ARIA – All’uscita dal Cie mi riconsegnano la mia carta d’identità. Non è solo il riappropriarsi di un documento. Questo semplice gesto è la riaffermazione del mio status, della mia identità, dei miei diritti. Anche il Cie è infatti un non luogo: senza alcun legame con il territorio, senza identità, senza persone che costruiscano fra loro relazioni capaci di modificarne la sostanza. Tutta quest’area con Roma non ha alcuna somiglianza, nessun rapporto. In macchina continuo a pensare a quello che ho visto. Salgono alla mente le sensazioni suscitate dalle parole di Foucalt in Sorvegliare e punire quando afferma che la punizione più atroce per un uomo che ha commesso un delitto sia quella di privarlo della propria libertà. E loro, penso, un delitto non lo hanno nemmeno commesso.

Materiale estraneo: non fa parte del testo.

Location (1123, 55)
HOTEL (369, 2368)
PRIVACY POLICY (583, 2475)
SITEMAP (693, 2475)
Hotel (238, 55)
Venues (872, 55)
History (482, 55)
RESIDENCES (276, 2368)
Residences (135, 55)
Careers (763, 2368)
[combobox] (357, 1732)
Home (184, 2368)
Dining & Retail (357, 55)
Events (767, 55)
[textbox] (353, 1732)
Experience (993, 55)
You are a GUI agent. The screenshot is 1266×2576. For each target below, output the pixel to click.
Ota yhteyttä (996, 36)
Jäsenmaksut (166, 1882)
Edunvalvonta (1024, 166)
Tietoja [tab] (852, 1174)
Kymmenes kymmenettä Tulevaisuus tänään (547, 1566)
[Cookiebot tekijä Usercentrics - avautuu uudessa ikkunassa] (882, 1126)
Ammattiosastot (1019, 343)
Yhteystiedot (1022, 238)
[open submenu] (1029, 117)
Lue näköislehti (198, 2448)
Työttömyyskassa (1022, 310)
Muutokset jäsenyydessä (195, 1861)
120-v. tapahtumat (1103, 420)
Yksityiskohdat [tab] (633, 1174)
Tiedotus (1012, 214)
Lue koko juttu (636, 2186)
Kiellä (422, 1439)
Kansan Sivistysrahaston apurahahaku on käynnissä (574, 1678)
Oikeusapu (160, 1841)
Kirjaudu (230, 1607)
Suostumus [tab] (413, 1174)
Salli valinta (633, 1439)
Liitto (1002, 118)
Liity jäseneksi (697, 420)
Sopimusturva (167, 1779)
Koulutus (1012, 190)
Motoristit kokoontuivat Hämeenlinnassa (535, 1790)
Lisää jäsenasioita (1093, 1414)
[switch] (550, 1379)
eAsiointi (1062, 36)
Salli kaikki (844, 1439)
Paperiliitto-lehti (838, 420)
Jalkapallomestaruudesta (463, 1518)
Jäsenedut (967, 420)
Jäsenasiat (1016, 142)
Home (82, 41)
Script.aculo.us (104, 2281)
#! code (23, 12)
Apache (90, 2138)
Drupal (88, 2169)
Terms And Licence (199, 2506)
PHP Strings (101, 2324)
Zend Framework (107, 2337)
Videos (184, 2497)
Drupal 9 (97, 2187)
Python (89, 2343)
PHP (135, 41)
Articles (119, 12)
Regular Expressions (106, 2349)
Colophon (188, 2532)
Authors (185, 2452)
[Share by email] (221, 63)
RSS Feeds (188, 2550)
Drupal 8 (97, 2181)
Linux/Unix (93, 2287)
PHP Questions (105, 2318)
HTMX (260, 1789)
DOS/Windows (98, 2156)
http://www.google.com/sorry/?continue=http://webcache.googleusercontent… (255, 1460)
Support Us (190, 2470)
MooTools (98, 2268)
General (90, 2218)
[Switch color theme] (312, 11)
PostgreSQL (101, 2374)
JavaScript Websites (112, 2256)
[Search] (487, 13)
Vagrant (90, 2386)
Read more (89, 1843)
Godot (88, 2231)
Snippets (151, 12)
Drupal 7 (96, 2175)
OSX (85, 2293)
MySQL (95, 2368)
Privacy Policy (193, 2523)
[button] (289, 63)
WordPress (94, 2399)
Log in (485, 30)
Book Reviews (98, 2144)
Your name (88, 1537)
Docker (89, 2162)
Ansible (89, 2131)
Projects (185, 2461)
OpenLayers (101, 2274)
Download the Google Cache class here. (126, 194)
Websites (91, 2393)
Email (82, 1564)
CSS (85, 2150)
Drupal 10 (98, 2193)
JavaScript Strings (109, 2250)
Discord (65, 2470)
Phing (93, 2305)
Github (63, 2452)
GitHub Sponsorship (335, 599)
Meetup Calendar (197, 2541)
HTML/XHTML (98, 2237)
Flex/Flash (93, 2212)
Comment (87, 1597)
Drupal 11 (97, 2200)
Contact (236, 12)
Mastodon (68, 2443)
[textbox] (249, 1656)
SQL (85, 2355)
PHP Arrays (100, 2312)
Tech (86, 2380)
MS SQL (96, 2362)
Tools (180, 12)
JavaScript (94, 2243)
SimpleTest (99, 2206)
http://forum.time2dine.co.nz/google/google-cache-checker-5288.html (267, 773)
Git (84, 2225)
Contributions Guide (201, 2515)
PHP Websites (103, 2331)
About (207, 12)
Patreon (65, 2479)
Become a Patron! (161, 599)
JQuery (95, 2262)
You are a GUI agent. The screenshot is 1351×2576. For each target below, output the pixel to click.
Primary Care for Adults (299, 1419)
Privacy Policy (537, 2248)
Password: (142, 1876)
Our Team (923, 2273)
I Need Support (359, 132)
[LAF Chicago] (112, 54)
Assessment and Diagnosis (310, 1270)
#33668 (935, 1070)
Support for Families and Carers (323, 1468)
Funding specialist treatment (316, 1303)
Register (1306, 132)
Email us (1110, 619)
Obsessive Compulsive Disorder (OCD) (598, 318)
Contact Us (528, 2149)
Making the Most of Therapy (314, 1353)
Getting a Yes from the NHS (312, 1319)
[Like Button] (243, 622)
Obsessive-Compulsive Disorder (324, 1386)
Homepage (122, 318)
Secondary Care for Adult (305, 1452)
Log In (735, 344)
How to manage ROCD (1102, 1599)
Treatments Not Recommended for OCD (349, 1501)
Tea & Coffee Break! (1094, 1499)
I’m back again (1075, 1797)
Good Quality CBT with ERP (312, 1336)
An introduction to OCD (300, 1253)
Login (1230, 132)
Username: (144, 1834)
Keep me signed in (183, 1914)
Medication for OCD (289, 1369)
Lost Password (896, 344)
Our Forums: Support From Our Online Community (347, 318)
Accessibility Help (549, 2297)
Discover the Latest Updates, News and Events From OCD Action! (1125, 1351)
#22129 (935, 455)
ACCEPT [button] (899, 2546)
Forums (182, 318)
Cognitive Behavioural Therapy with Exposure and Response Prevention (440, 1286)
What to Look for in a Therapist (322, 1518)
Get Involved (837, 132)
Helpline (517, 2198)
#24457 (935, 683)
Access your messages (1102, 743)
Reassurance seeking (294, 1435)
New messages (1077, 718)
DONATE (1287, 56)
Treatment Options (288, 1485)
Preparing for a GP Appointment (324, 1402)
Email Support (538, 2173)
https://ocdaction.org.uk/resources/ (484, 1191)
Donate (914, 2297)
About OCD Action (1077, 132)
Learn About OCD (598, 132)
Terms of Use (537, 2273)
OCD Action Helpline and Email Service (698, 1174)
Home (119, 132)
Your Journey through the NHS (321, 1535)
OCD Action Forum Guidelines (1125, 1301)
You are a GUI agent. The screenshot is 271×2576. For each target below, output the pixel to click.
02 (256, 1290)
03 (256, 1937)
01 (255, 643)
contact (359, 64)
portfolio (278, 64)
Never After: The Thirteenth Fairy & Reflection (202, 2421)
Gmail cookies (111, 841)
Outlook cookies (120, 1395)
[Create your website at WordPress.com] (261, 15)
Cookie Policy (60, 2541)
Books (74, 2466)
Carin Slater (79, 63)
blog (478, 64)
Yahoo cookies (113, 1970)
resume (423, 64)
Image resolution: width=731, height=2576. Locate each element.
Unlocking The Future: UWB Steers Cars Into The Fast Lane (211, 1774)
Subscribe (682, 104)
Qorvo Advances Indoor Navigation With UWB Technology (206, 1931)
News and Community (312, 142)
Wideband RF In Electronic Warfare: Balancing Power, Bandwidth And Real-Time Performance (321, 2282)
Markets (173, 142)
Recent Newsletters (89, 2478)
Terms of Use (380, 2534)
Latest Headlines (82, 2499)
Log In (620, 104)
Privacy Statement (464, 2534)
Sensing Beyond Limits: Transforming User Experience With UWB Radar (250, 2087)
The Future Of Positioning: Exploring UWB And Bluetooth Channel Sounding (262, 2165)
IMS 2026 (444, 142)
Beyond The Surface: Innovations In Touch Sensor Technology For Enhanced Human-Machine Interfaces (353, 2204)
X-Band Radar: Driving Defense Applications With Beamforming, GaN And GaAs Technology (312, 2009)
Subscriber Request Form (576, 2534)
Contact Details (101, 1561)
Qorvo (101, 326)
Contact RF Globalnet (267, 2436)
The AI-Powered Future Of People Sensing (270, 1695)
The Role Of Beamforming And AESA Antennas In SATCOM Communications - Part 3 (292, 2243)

E direi di aver finito: in tre casi violiamo clamorosamente qualsiasi convenzione per i diritti dell'uomo, nel caso degli OPG e delle Carceri siamo stati condannati e l'ue ha parlato di torture.
Viva l'Italia, esportiamo la democrazia e la civiltà in Libia, Iraq, Afghanistan e dove ci pare. Ne siamo in grado.